• [Provided passage]:
☆ ☆ ☆ ☆

By Sonali Paul
(Reuters) – Oil prices were little changed on Tuesday, after rising 1% in the previous session, as Libya was forced to halt some exports and as manufacturers in China prepared to reopen factories after a nearly three-week COVID-19 shutdown in Shanghai.
Brent crude futures rose 21 cents, or 0.2%, to $113.37 a barrel at 0020 GMT, while U.S. West Texas Intermediate (WTI) crude futures slipped 2 cents to $108.19 a barrel.
Gains were limited with the dollar trading at a fresh two-year high. A stronger dollar hurts oil buyers holding other currencies.
Both benchmark contracts rose more than 1% in the previous session after hitting their highest since March 28 after Libya said it could not deliver oil from its biggest field and shut another field due to political protests.
The latest supply hit came just as fuel demand in China, the world’s largest oil importer, was expected to pick up as manufacturing plants prepared to reopen in Shanghai.
Demand concerns remain, however, as China continues to impose tough curbs to contain COVID outbreaks.
“We are still in a tractor pull between global supply deficits and China’s COVID demand crunch at the end of the day,” SPI Asset Management’s managing director, Stephen Innes, said in a note.
Meanwhile the possibility of a European Union ban on Russian oil for its invasion of Ukraine continues to keep the market on edge. On Tuesday Ukraine said Russia, which calls its actions a “special operation”, had started an anticipated new offensive in the east of the country.
“Market sentiment was supported by the Russian minister saying more countries banning Russian oil imports would mean oil prices exceeding historic highs,” ANZ Research analysts said in a note.

☆ ☆ ☆ ☆

• [Exercise data]:

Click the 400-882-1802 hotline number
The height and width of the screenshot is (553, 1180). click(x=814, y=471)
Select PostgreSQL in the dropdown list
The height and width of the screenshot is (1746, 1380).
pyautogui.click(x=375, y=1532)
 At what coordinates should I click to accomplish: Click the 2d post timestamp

☆ ☆ ☆ ☆

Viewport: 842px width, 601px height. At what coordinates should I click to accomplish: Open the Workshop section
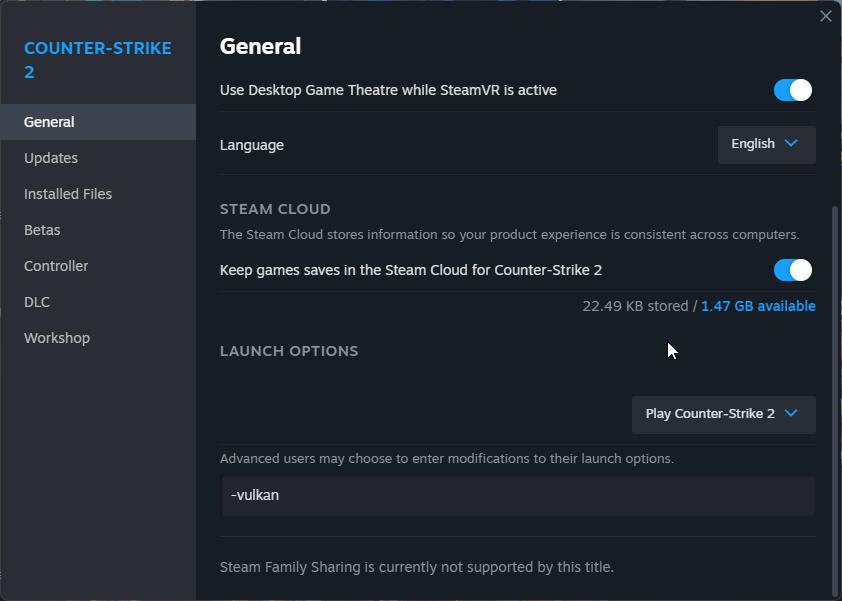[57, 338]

☆ ☆ ☆ ☆

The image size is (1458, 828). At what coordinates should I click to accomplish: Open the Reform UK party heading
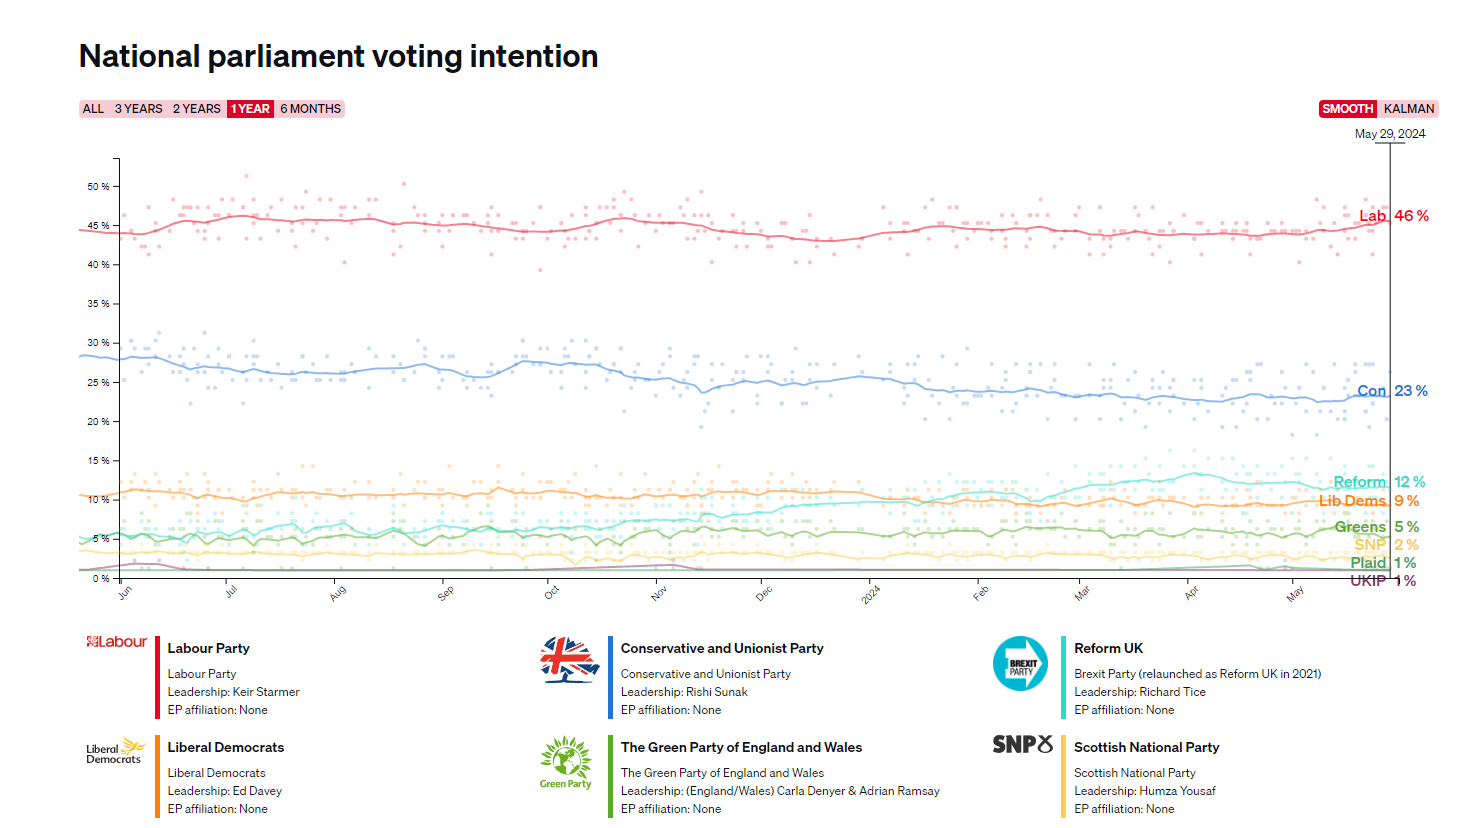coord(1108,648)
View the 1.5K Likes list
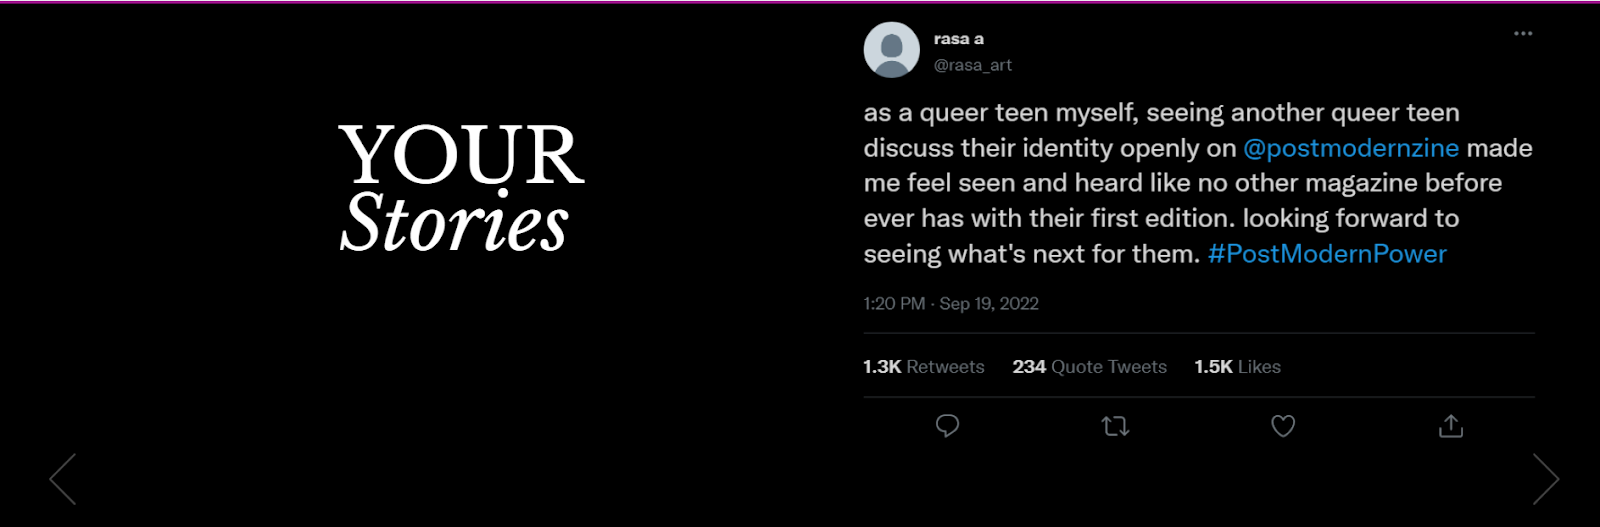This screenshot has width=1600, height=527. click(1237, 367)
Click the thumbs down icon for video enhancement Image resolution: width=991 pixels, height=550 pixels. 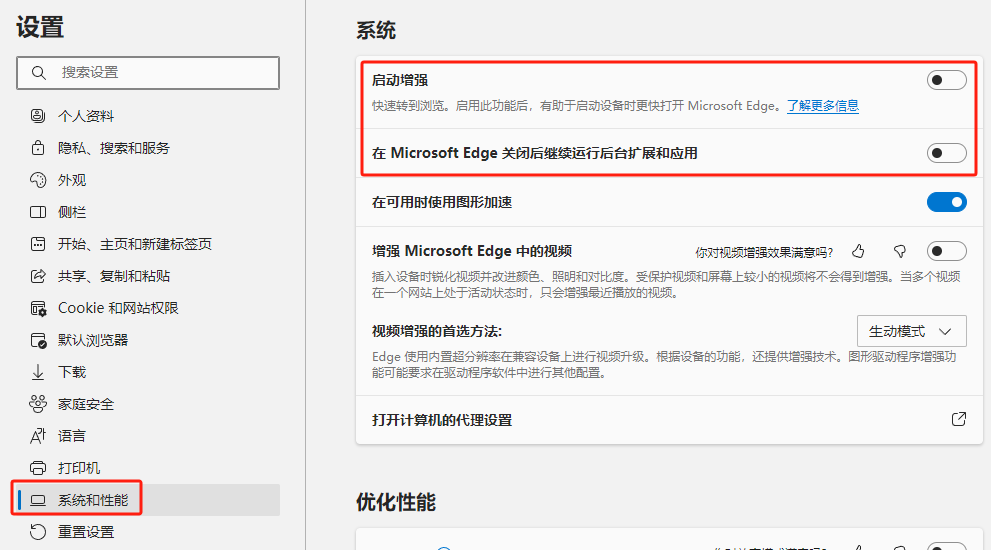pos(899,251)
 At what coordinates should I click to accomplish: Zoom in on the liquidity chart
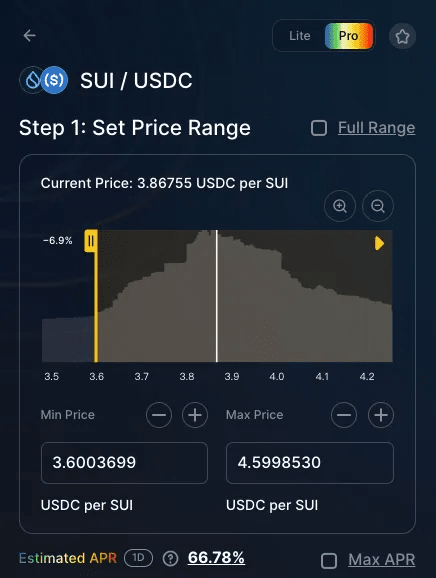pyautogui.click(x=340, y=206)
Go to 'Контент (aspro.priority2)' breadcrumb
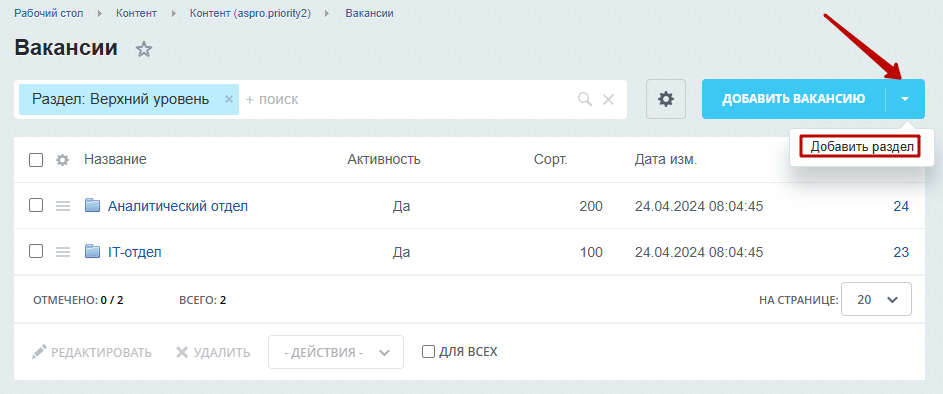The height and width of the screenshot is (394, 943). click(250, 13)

☆ ☆ ☆ ☆

Rewrite the oil market report starting at the words "Brent crude futures" and ending after "contain COVID outbreaks.", replacing "benchmark contracts" with "main contracts".

• [Answer for this exercise]:
Brent crude futures rose 21 cents, or 0.2%, to $113.37 a barrel at 0020 GMT, while U.S. West Texas Intermediate (WTI) crude futures slipped 2 cents to $108.19 a barrel.
Gains were limited with the dollar trading at a fresh two-year high. A stronger dollar hurts oil buyers holding other currencies.
Both main contracts rose more than 1% in the previous session after hitting their highest since March 28 after Libya said it could not deliver oil from its biggest field and shut another field due to political protests.
The latest supply hit came just as fuel demand in China, the world’s largest oil importer, was expected to pick up as manufacturing plants prepared to reopen in Shanghai.
Demand concerns remain, however, as China continues to impose tough curbs to contain COVID outbreaks.